How RuneLite Works - open-osrs/runelite GitHub Wiki
Importing and Exporting Fields and Methods
Field and method mappings are stored as annotations on the runescape-client project, which is a deobfuscated and decompiled version of the RuneScape client.
For example, the field isMembers:
@Implements("Client")
@ObfuscatedName("client")
public final class Client extends GameEngine {
...
@ObfuscatedName("v")
@Export("isMembers")
static boolean isMembers;
...
}
We can see the orginal "obfuscated name" of the field: client.v, and the deobfuscated name, which is exported as isMembers.
In order to have a method to get the value of this field injected into our client, we need to add an import on the respective interface in runescape-api, such as:
public interface RSClient extends RSGameEngine, Client {
...
@Import("isMembers")
boolean isMembers();
...
}
This pair of Import and Export is what causes the injector to inject a method into class client to get the value of isMembers.
Then, to expose it to runelite-api, so that runelite-client can see it, add the method to its interface Client too.
public interface Client {
...
boolean isMembers();
}
Exporting Static fields
Use the same approach as above, however since the class a static field resides in is dynamic depending on the deobfuscation, if you wish to Import the field in runescape-api it must go in the Client class as a non-static member. Also be aware that static methods that are in classes which have only static members and no instantiated fields cannot be tracked using the deobber and therefore cannot be imported.
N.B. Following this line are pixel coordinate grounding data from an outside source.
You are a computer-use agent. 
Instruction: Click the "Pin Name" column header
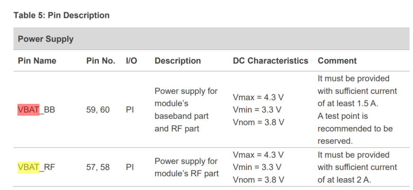[37, 61]
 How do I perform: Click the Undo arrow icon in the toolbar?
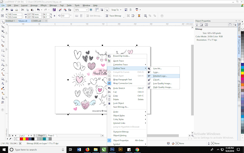pyautogui.click(x=39, y=10)
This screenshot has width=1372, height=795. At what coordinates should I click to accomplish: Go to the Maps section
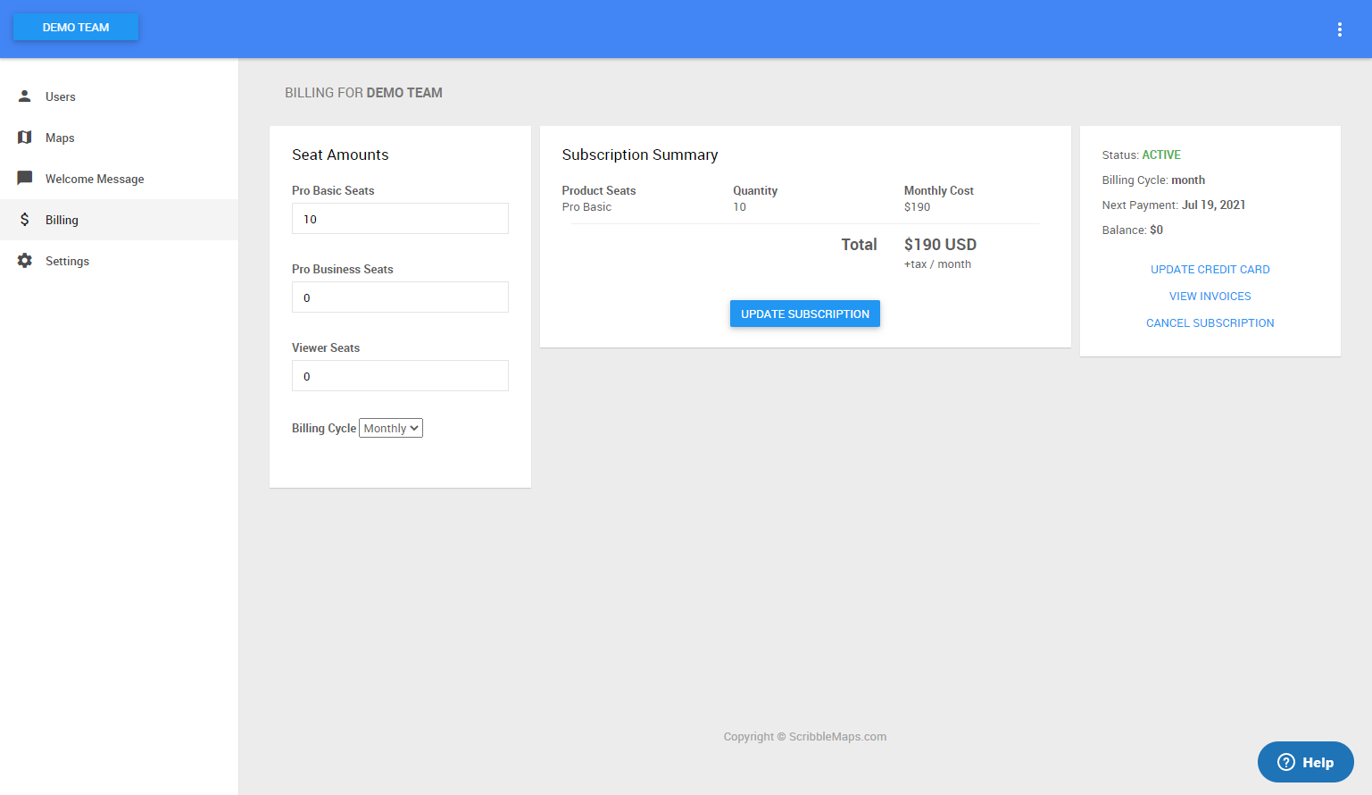coord(60,138)
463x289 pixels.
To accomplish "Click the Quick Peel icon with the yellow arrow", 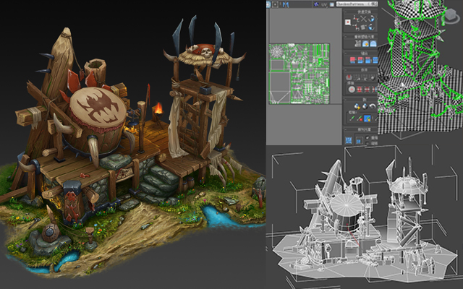I will pyautogui.click(x=357, y=106).
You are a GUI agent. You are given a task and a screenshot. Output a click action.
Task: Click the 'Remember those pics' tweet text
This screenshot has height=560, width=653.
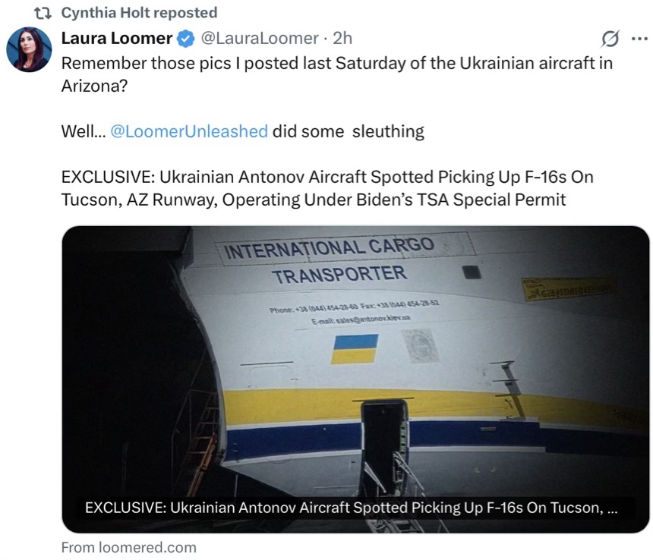click(x=337, y=74)
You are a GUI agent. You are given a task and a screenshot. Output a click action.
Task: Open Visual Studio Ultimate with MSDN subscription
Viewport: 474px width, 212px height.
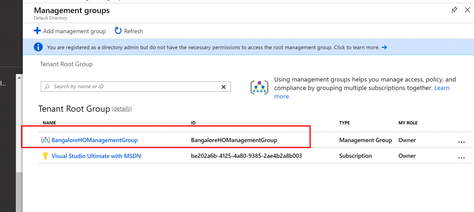[x=96, y=156]
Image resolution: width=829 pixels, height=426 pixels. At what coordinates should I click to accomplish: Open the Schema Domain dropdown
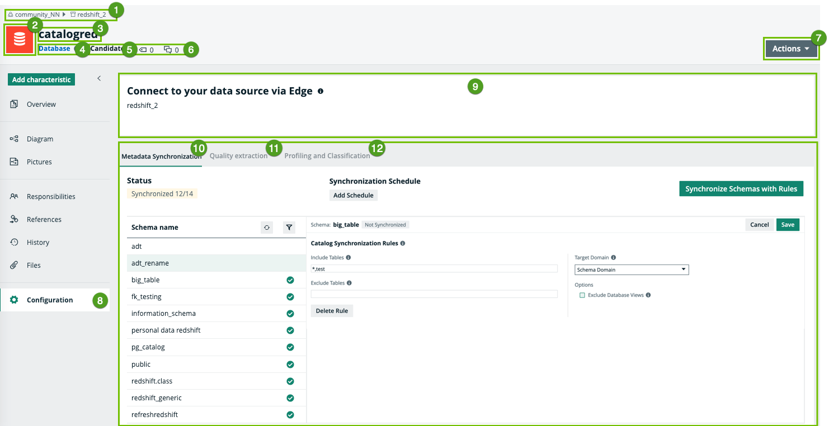click(632, 269)
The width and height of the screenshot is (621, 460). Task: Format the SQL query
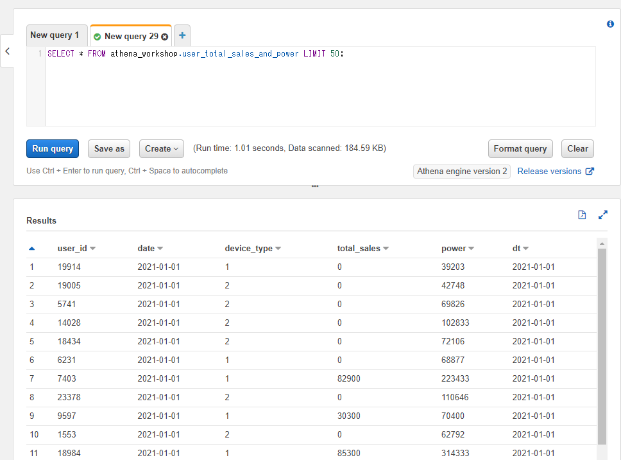520,148
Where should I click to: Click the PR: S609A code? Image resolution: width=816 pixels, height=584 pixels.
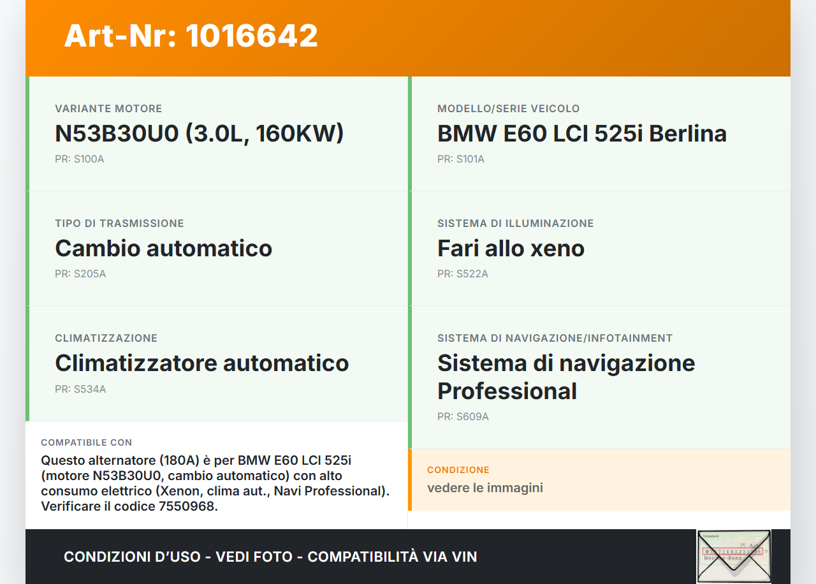(x=462, y=416)
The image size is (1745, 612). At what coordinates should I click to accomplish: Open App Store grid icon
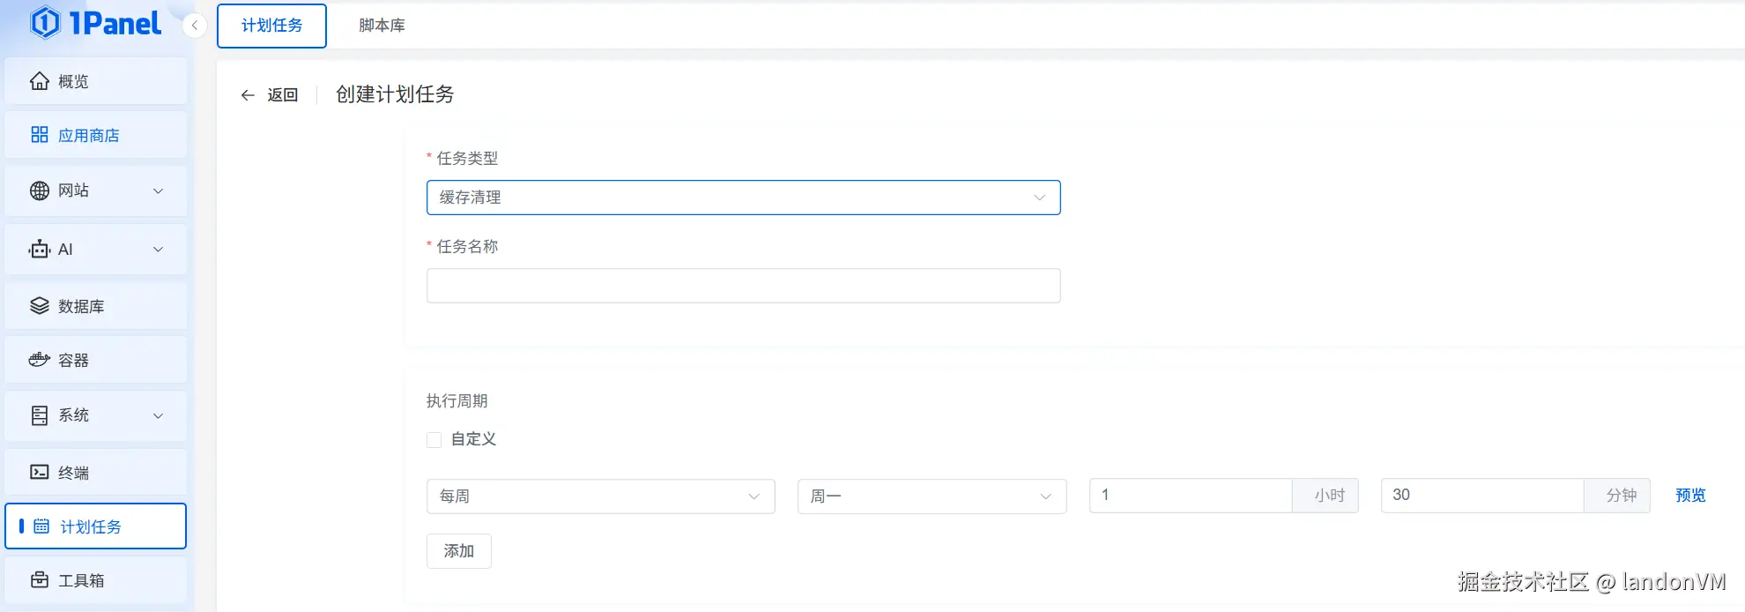coord(39,135)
Generally, runelite-api is a subset of runescape-api, with the majority of its methods implemented automatically by the injector. However, it is also mixed with the runelite-mixins which can provide some higher level wrappers around things (commonly enums instead of ints). runescape-api is meant to be 1:1 with the deobfuscated client.
The injector is run when the project named Injector is built. It takes the vanilla gamepack, the annotations on runescape-client and runescape-api, and injects methods and hooks as appropriate. It then produces the injected jar, which is an artifact of the build. This artifact is what runelite-client has a dependency on, which is the client that it loads on startup.
runelite-client does not download the gamepack from the RuneScape servers, or inject it at runtime.
How the update pipeline works
First, we take the vanilla jar and run the deobfuscator on it. This produces the deobfuscated jar, which has most of the obfuscation removed, and can be easily de-compiled, re-compiled, and runs correctly.
Next, we take the old runescape-client, with its annotations, and pass it and the deobfuscated jar to the mapper. The mapper maps the common fields and methods between the two jars and copies the annotations to the correct methods/fields/classes in the new jar, and renames them according to the exported name. This produces the mapped jar.
Then, we run FernFlower on the mapped jar to decompile it, and commit the new code to the runescape-client project in the runelite repository.